What is asked: Copy out all the entries below, swapping "hamburger application menu" for "main application menu" and leaving everything else unchanged.
************
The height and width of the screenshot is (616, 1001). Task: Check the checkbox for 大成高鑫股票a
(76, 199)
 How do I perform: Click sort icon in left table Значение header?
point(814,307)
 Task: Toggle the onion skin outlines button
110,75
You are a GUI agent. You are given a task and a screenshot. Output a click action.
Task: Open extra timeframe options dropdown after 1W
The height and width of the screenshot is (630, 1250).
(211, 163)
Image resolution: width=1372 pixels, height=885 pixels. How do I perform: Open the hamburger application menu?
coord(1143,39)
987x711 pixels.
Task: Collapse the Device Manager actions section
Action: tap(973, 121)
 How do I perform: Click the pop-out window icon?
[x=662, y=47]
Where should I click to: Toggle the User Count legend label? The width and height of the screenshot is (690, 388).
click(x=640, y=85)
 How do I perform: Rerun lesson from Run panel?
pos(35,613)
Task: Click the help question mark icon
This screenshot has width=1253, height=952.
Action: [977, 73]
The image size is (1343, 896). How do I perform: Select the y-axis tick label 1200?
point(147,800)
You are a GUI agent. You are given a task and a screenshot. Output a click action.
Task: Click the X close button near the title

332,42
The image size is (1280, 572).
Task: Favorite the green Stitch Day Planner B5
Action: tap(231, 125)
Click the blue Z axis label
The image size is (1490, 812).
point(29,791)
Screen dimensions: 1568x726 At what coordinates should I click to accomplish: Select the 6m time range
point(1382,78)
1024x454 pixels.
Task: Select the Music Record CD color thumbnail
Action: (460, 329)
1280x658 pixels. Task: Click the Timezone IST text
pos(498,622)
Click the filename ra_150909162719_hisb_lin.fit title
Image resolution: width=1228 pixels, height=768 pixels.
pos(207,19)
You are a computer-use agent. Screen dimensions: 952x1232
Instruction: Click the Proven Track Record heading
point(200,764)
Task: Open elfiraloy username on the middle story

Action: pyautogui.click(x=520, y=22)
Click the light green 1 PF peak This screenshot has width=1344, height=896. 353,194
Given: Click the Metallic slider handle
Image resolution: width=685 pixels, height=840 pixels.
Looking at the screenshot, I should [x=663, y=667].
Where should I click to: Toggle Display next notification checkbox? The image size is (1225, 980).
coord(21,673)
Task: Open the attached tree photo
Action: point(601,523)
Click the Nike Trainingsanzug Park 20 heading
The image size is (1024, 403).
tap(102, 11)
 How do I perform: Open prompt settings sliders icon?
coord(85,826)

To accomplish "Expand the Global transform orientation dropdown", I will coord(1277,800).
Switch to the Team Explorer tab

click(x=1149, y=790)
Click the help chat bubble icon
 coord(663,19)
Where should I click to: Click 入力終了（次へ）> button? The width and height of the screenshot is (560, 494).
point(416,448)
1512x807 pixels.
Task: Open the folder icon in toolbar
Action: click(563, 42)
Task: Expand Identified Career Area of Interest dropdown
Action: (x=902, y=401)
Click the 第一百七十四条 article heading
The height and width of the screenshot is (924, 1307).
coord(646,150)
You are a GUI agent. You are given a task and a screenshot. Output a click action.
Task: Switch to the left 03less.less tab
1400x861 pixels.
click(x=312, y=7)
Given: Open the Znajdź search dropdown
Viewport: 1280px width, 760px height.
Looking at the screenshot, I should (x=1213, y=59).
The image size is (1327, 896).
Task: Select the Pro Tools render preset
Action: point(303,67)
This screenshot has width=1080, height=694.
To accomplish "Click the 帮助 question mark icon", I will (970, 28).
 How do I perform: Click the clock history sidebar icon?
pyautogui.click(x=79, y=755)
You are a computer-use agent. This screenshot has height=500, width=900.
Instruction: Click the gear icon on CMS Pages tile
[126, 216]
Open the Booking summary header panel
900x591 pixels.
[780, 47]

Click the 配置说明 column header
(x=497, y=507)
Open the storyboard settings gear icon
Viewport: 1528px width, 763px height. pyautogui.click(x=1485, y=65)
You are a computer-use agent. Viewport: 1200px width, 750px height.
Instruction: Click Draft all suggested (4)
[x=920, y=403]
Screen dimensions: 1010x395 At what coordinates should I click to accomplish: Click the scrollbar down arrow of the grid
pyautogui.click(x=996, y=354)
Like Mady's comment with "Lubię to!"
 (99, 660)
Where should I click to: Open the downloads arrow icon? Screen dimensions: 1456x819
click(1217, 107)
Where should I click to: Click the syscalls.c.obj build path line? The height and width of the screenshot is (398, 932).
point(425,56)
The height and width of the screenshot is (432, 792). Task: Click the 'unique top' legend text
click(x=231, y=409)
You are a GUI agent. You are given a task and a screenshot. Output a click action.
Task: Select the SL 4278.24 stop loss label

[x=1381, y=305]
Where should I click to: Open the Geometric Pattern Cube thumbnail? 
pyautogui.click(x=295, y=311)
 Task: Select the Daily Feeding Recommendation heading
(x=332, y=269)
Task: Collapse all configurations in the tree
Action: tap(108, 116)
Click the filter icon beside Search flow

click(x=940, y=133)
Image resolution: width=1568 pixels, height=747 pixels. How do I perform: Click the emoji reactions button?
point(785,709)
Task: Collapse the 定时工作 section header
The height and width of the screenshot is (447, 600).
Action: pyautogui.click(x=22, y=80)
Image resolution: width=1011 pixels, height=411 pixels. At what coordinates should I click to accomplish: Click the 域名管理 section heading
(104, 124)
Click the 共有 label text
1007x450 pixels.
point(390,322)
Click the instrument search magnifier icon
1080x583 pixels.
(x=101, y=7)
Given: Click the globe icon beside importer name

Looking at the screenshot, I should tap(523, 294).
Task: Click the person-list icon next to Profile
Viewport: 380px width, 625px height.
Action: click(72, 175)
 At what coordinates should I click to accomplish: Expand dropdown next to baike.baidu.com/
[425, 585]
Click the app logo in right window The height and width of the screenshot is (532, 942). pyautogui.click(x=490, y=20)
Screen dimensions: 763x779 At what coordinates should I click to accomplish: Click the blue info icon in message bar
************
Output of the task:
The height and width of the screenshot is (616, 1001). Task: Check the checkbox for 大成高鑫股票a
(76, 199)
 How do I perform: Click sort icon in left table Значение header?
point(814,307)
 Task: Toggle the onion skin outlines button
110,75
You are a GUI agent. You are given a task and a screenshot. Output a click action.
Task: Open extra timeframe options dropdown after 1W
The height and width of the screenshot is (630, 1250).
(211, 163)
Image resolution: width=1372 pixels, height=885 pixels. How do I perform: Open the main application menu?
coord(1143,39)
987x711 pixels.
Task: Collapse the Device Manager actions section
Action: tap(973, 121)
 How do I perform: Click the pop-out window icon?
[x=662, y=47]
Where should I click to: Toggle the User Count legend label? The width and height of the screenshot is (690, 388).
click(x=640, y=85)
 How do I perform: Rerun lesson from Run panel?
pos(35,613)
Task: Click the help question mark icon
This screenshot has width=1253, height=952.
Action: [977, 73]
The image size is (1343, 896). How do I perform: Select the y-axis tick label 1200?
point(147,800)
You are a GUI agent. You are given a task and a screenshot. Output a click action.
Task: Click the X close button near the title

332,42
The image size is (1280, 572).
Task: Favorite the green Stitch Day Planner B5
Action: tap(231, 125)
Click the blue Z axis label
The image size is (1490, 812).
point(29,791)
Screen dimensions: 1568x726 At what coordinates should I click to accomplish: Select the 6m time range
point(1382,78)
1024x454 pixels.
Task: Select the Music Record CD color thumbnail
Action: (460, 329)
1280x658 pixels. Task: Click the Timezone IST text
pos(498,622)
Click the filename ra_150909162719_hisb_lin.fit title
Image resolution: width=1228 pixels, height=768 pixels.
pos(207,19)
You are a computer-use agent. Screen dimensions: 952x1232
Instruction: Click the Proven Track Record heading
point(200,764)
Task: Open elfiraloy username on the middle story

Action: pyautogui.click(x=520, y=22)
Click the light green 1 PF peak This screenshot has width=1344, height=896. 353,194
Given: Click the Metallic slider handle
Image resolution: width=685 pixels, height=840 pixels.
Looking at the screenshot, I should [x=663, y=667].
Where should I click to: Toggle Display next notification checkbox? The image size is (1225, 980).
coord(21,673)
Task: Open the attached tree photo
Action: point(601,523)
Click the Nike Trainingsanzug Park 20 heading
The image size is (1024, 403).
tap(102, 11)
 How do I perform: Open prompt settings sliders icon?
coord(85,826)

To accomplish "Expand the Global transform orientation dropdown", I will coord(1277,800).
Switch to the Team Explorer tab

click(x=1149, y=790)
Click the help chat bubble icon
 coord(663,19)
Where should I click to: Click 入力終了（次へ）> button? The width and height of the screenshot is (560, 494).
point(416,448)
1512x807 pixels.
Task: Open the folder icon in toolbar
Action: click(563, 42)
Task: Expand Identified Career Area of Interest dropdown
Action: (x=902, y=401)
Click the 第一百七十四条 article heading
The height and width of the screenshot is (924, 1307).
coord(646,150)
You are a GUI agent. You are given a task and a screenshot. Output a click action.
Task: Switch to the left 03less.less tab
1400x861 pixels.
click(x=312, y=7)
Given: Open the Znajdź search dropdown
Viewport: 1280px width, 760px height.
Looking at the screenshot, I should (x=1213, y=59).
The image size is (1327, 896).
Task: Select the Pro Tools render preset
Action: point(303,67)
This screenshot has width=1080, height=694.
To accomplish "Click the 帮助 question mark icon", I will (970, 28).
 How do I perform: Click the clock history sidebar icon?
pyautogui.click(x=79, y=755)
You are a computer-use agent. This screenshot has height=500, width=900.
Instruction: Click the gear icon on CMS Pages tile
[126, 216]
Open the Booking summary header panel
900x591 pixels.
[780, 47]

Click the 配置说明 column header
(x=497, y=507)
Open the storyboard settings gear icon
Viewport: 1528px width, 763px height. pyautogui.click(x=1485, y=65)
You are a computer-use agent. Viewport: 1200px width, 750px height.
Instruction: Click Draft all suggested (4)
[x=920, y=403]
Screen dimensions: 1010x395 At what coordinates should I click to accomplish: Click the scrollbar down arrow of the grid
pyautogui.click(x=996, y=354)
Like Mady's comment with "Lubię to!"
 (99, 660)
Where should I click to: Open the downloads arrow icon? Screen dimensions: 1456x819
click(1217, 107)
Where should I click to: Click the syscalls.c.obj build path line? The height and width of the screenshot is (398, 932).
point(425,56)
The height and width of the screenshot is (432, 792). Task: Click the 'unique top' legend text
click(x=231, y=409)
You are a GUI agent. You are given a task and a screenshot. Output a click action.
Task: Select the SL 4278.24 stop loss label

[x=1381, y=305]
Where should I click to: Open the Geometric Pattern Cube thumbnail? 
pyautogui.click(x=295, y=311)
 Task: Select the Daily Feeding Recommendation heading
(x=332, y=269)
Task: Collapse all configurations in the tree
Action: tap(108, 116)
Click the filter icon beside Search flow

click(x=940, y=133)
Image resolution: width=1568 pixels, height=747 pixels. How do I perform: Click the emoji reactions button?
point(785,709)
Task: Collapse the 定时工作 section header
The height and width of the screenshot is (447, 600).
Action: pyautogui.click(x=22, y=80)
Image resolution: width=1011 pixels, height=411 pixels. At what coordinates should I click to accomplish: Click the 域名管理 section heading
(104, 124)
Click the 共有 label text
1007x450 pixels.
point(390,322)
Click the instrument search magnifier icon
1080x583 pixels.
(x=101, y=7)
Given: Click the globe icon beside importer name

Looking at the screenshot, I should tap(523, 294).
Task: Click the person-list icon next to Profile
Viewport: 380px width, 625px height.
Action: click(72, 175)
 At what coordinates should I click to accomplish: Expand dropdown next to baike.baidu.com/
[425, 585]
Click the app logo in right window The height and width of the screenshot is (532, 942). pyautogui.click(x=490, y=20)
Screen dimensions: 763x779 At what coordinates should I click to accomplish: Click the blue info icon in message bar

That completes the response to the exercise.